En defensa del CD
Nuevamente, la industria musical vuelve a dispararse en el pie: castiga a sus clientes más fieles, los que prefieren formatos físicos
Spotify tiene un revelador anuncio de autopromoción. Una simpática voz femenina da las gracias por usar su servicio de streaming cuando el melómano podía haber encendido la radio o poner “un vinilo, una casete o ¡un cartucho de ocho pistas!”. Ni una mención al elefante en la habitación: la opción de reproducir un CD; hay miles de millones de esos discos plateados en el planeta.
Un olvido nada casual. Son años desincentivando el uso del CD. Los nuevos ordenadores, los nuevos coches, prescinden del reproductor de CD. Sony, una de las compañías responsables del lanzamiento del soporte, ya no fabrica su famoso discman. Pero sí tiene en catálogo su portátil de casetes, el walkman, ahora comercializado como accesorio de lujo: la nostalgia lleva recargo.
La denigración del disco compacto comenzó con hipsters que detestaban compartir con la plebe algo tan práctico, ligero y eficiente. Empezaron burlándose de su apariencia: solo servía para colgarlo en los balcones, como espantapalomas. Difundieron algo manifiestamente incierto: que la calidad sonora del vinilo era superior. Vale, hay compactos que suenan a rayos pero igual ocurre con muchos vinilos, víctimas de malos prensajes y la deformación del material base. Disculpen: de ninguna manera querría entrar en la batalla binaria de LP contra CD. Yo también amo los elepés, adoro sus fundas de cartón, aprecio el ritual de colocarlos en el plato y el suspense del frote de la aguja contra el surco antes de la primera nota. Allá cada uno con sus manías.
Lo extraordinario es que ha triunfado la narración de los paladines del LP. Los medios de comunicación creen que, en cuestión de música tangible, lo que mola es el vinilo y que el CD está en vías de extinción. Pura mentira: todavía hoy, la venta de elepés es una fracción de la correspondiente a los compactos. ¿A quién interesa mantener tal falacia? Obviamente, a discográficas que potencian así un formato cuyo PVP (precio de venta al público) es el doble/triple del CD. Se fomenta el elitismo del vinilo: el Record Store Day evita promocionar lanzamientos en compacto.

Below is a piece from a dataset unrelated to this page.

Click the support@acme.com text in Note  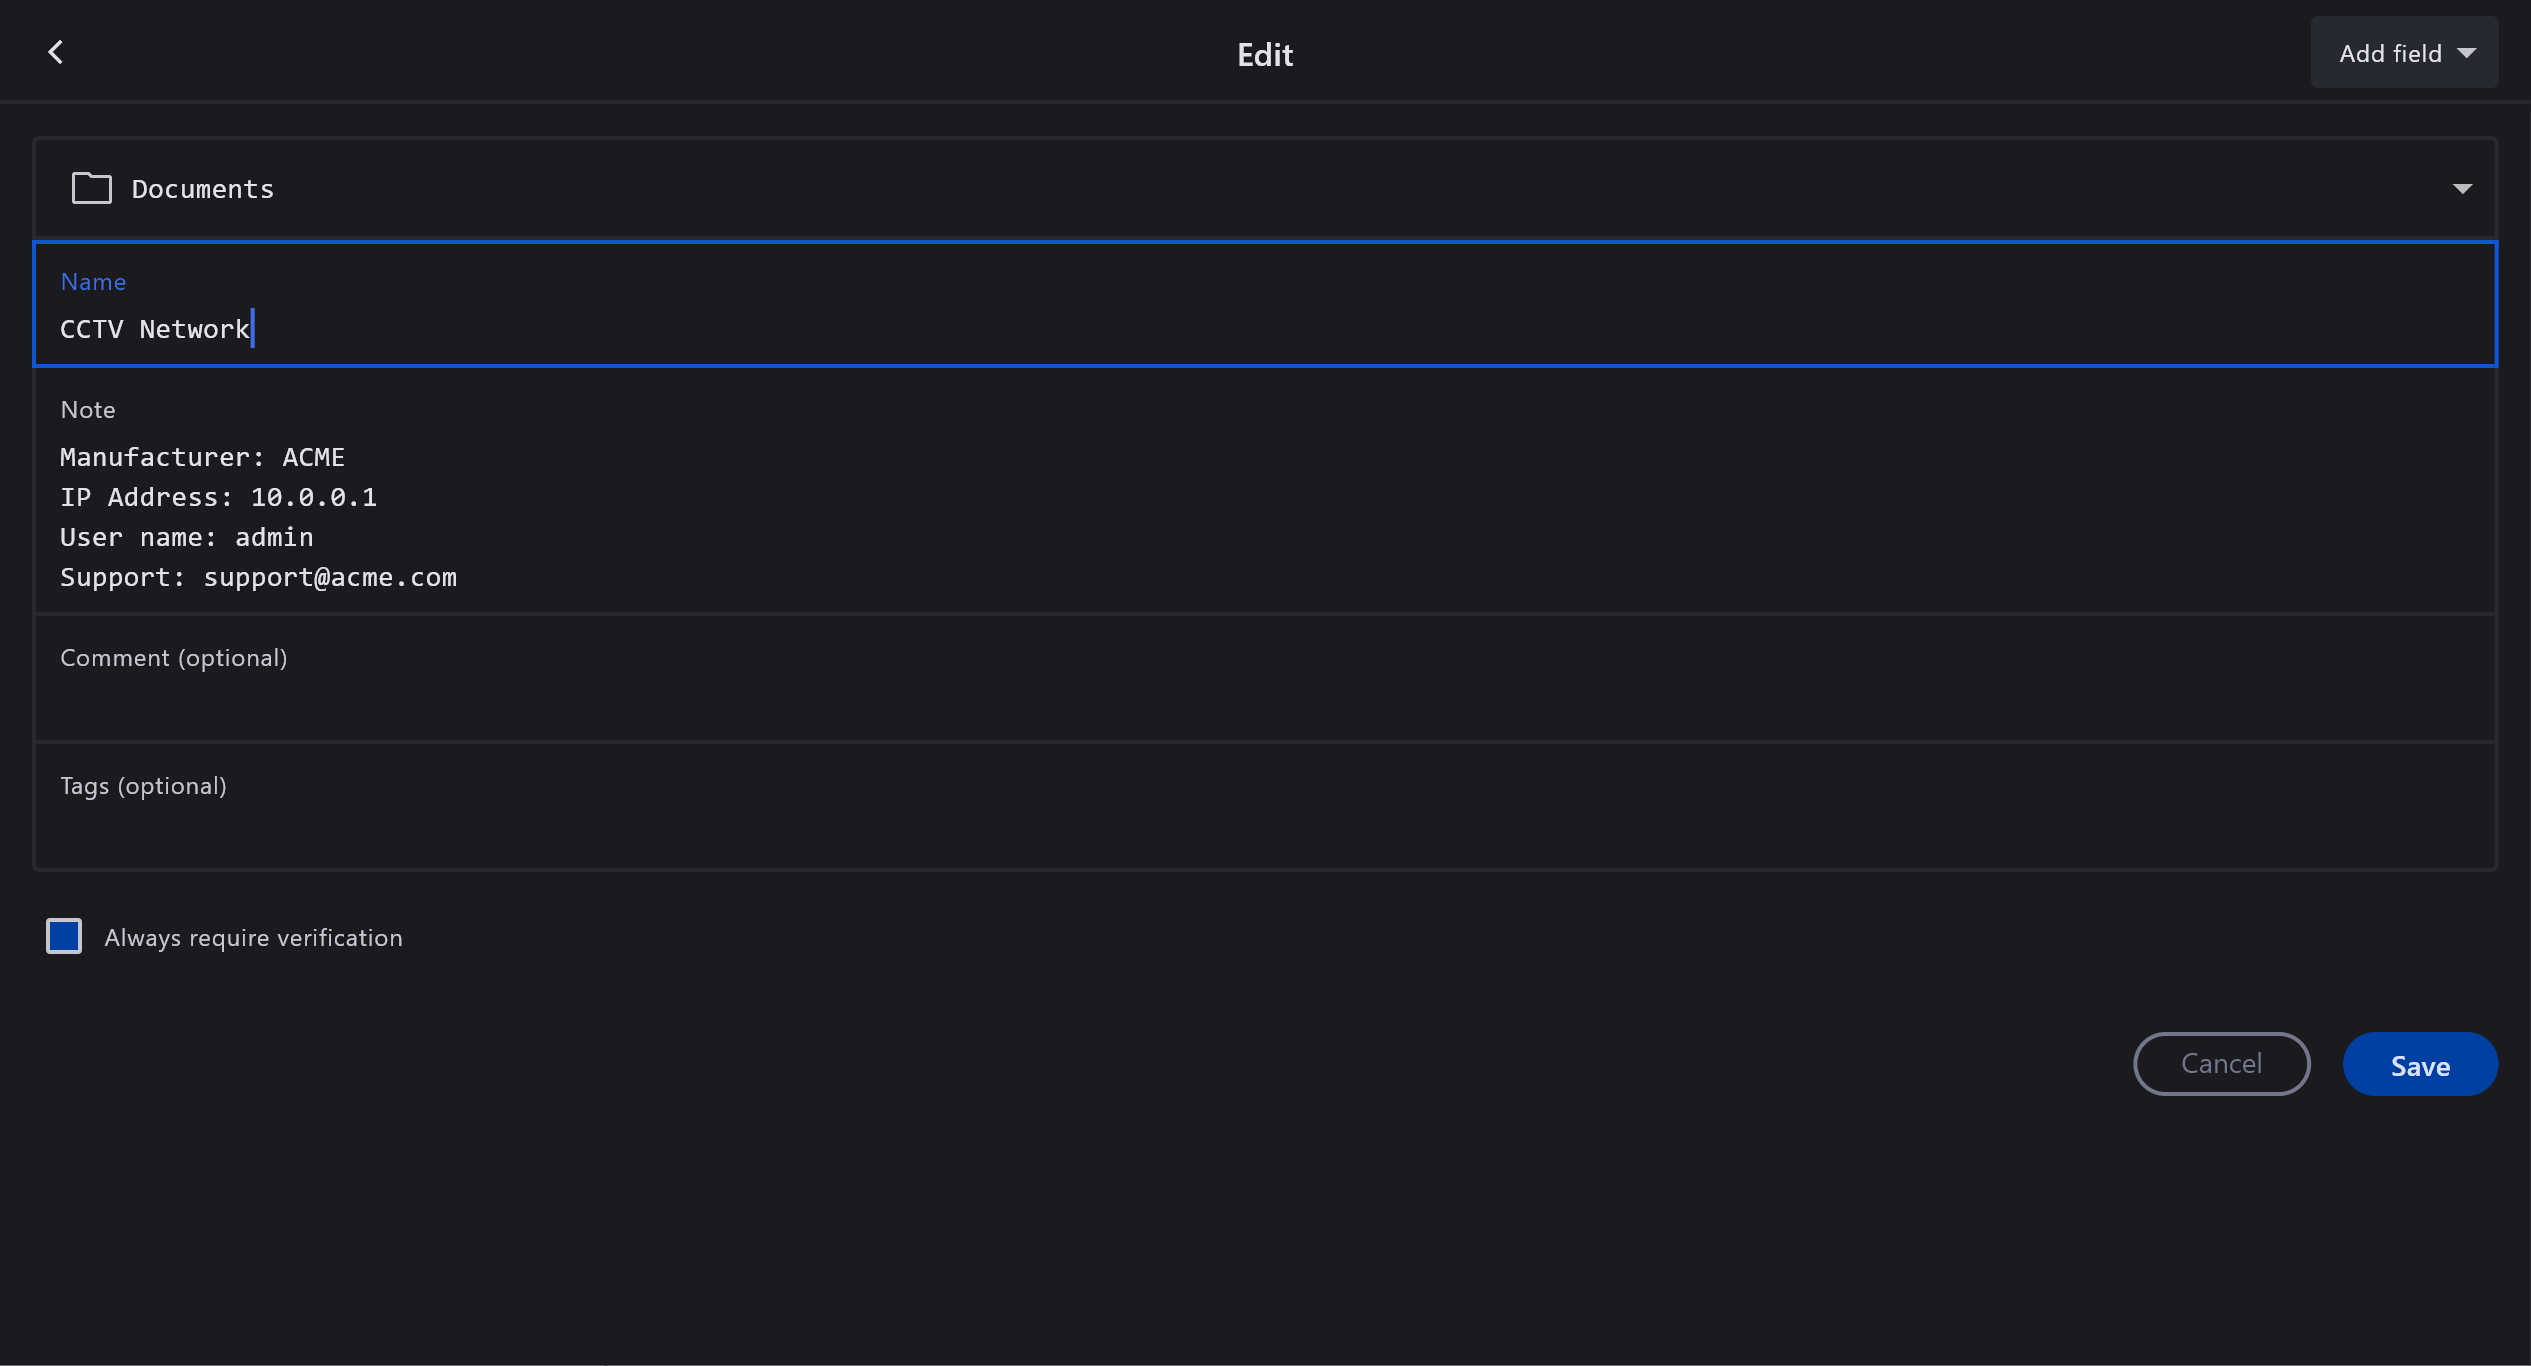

Qué fantásticos tahúres. En los ochenta, las disqueras cobraban extra por los compactos, a pesar de que resultaban significativamente más baratos de elaborar que los vinilos. A la vez, impusieron a los artistas un recorte en royalties alegando que el naciente formato había exigido grandes inversiones en I+D. Esa sí que fue la “gran estafa del rock’n' roll”.
Con su habitual miopía, las discográficas hicieron poco por su soporte estrella. Sí, se mejoró el sonido con las remasterizaciones, táctica brillante para vendernos otra vez lo mismo; la mayor capacidad del CD permitió el rescate de rarezas y la monetización de inéditos y directos. Pero pocas veces pensaron en cuidar el diseño o en medidas tan elementales como proteger los discos con fundas de papel satinado.
No importaba la longevidad de los compactos, aunque se escudaban bajo el lema tramposo de “sonido perfecto para siempre”. Las multinacionales comparten el sueño húmedo de un mercado musical sin soportes físicos: venden su alma por un futuro donde toda la música se consuma en streaming. Sobre todo si son parte del accionariado de esas plataformas y pueden repartirse los ingresos de acuerdo con algún algoritmo que, misteriosamente, vuelve a marginar a los artistas.